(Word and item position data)
# # # # # # #

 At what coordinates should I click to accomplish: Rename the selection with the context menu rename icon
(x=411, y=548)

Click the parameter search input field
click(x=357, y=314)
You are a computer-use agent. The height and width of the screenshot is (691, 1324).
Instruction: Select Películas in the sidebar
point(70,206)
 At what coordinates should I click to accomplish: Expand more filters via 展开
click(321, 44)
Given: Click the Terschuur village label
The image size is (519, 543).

# # # # # # #

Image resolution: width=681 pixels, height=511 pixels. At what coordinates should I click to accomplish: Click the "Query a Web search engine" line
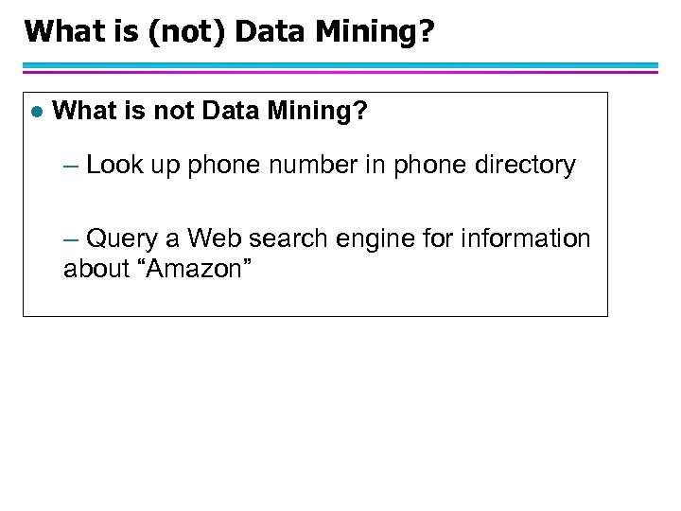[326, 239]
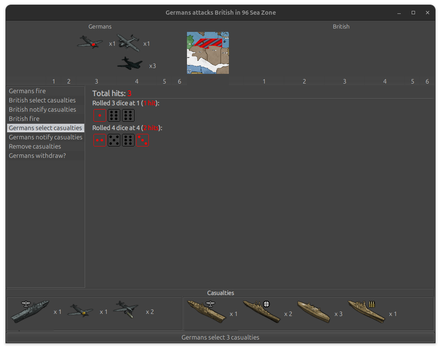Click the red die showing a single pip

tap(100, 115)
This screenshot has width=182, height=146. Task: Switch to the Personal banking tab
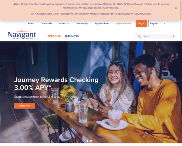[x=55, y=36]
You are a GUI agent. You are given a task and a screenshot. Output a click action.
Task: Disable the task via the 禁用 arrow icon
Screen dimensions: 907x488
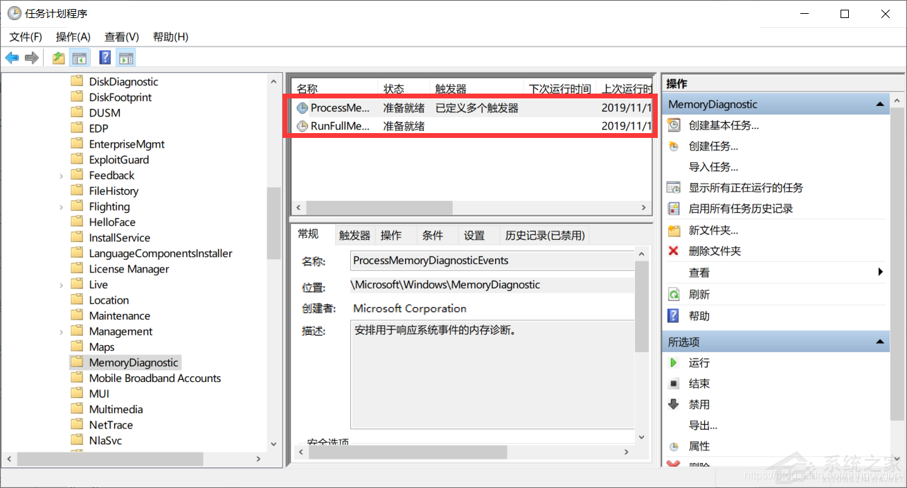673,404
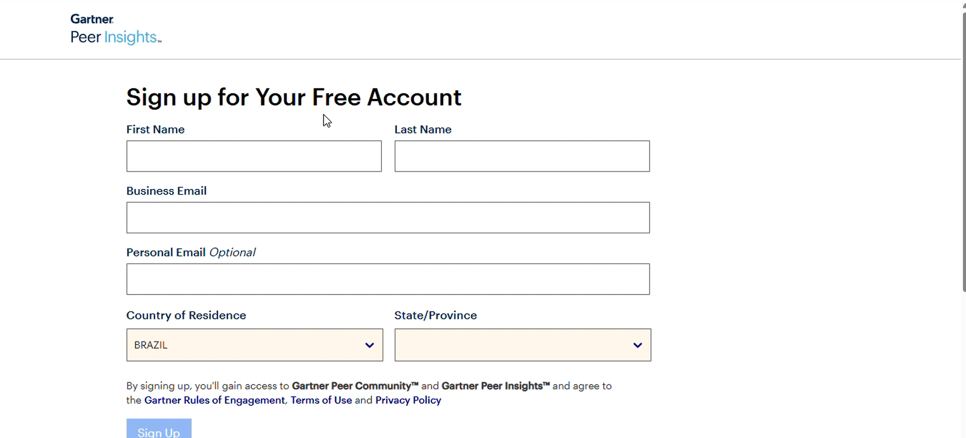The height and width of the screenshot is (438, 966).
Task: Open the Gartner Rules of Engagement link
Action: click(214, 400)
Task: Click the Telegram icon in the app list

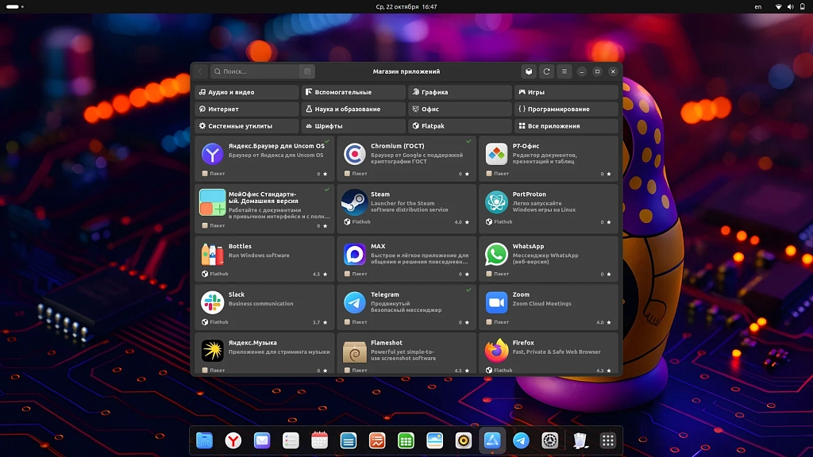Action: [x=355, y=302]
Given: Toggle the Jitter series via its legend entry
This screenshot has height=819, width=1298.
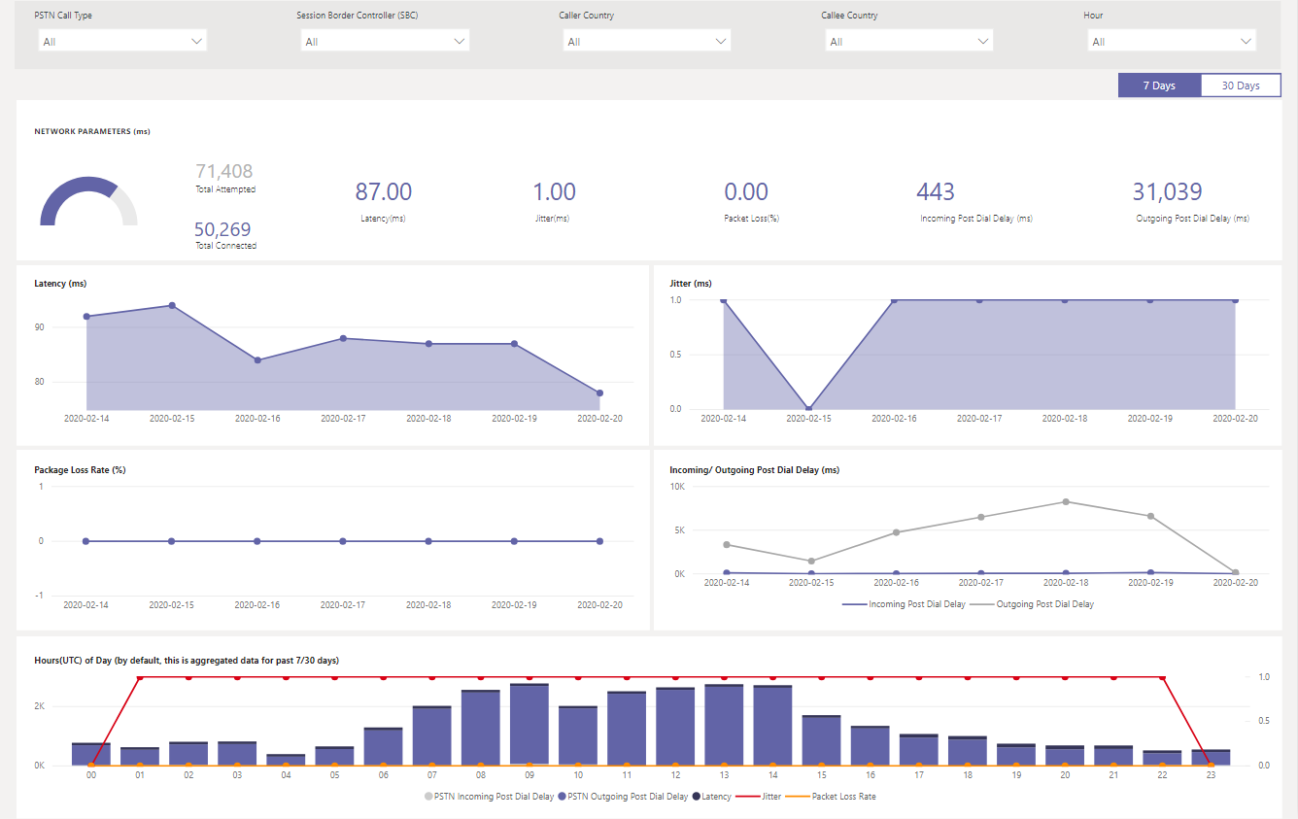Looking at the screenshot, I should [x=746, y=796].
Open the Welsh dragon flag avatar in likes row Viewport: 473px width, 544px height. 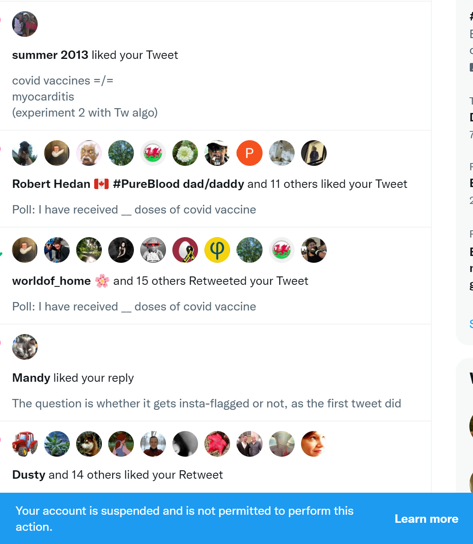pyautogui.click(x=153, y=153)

# # # # # # #

Rescale the lines starting with the line containing "At what coordinates should I click to accomplish: Rename" and going on through the line containing "The image size is (519, 543).", and reproduce those lines alone, requests included. Multiply every coordinate in the answers by 0.9 and round to whole numbers with halves rounded up, leaving all numbers in the requests unchanged.

 At what coordinates should I click to accomplish: Rename the selection with the context menu rename icon
(x=370, y=493)

Click the parameter search input field
click(x=321, y=283)
You are a computer-use agent. The height and width of the screenshot is (691, 1324).
Instruction: Select Películas in the sidebar
point(63,185)
 At what coordinates should I click to accomplish: Expand more filters via 展开
click(289, 40)
Given: Click the Terschuur village label
The image size is (519, 543).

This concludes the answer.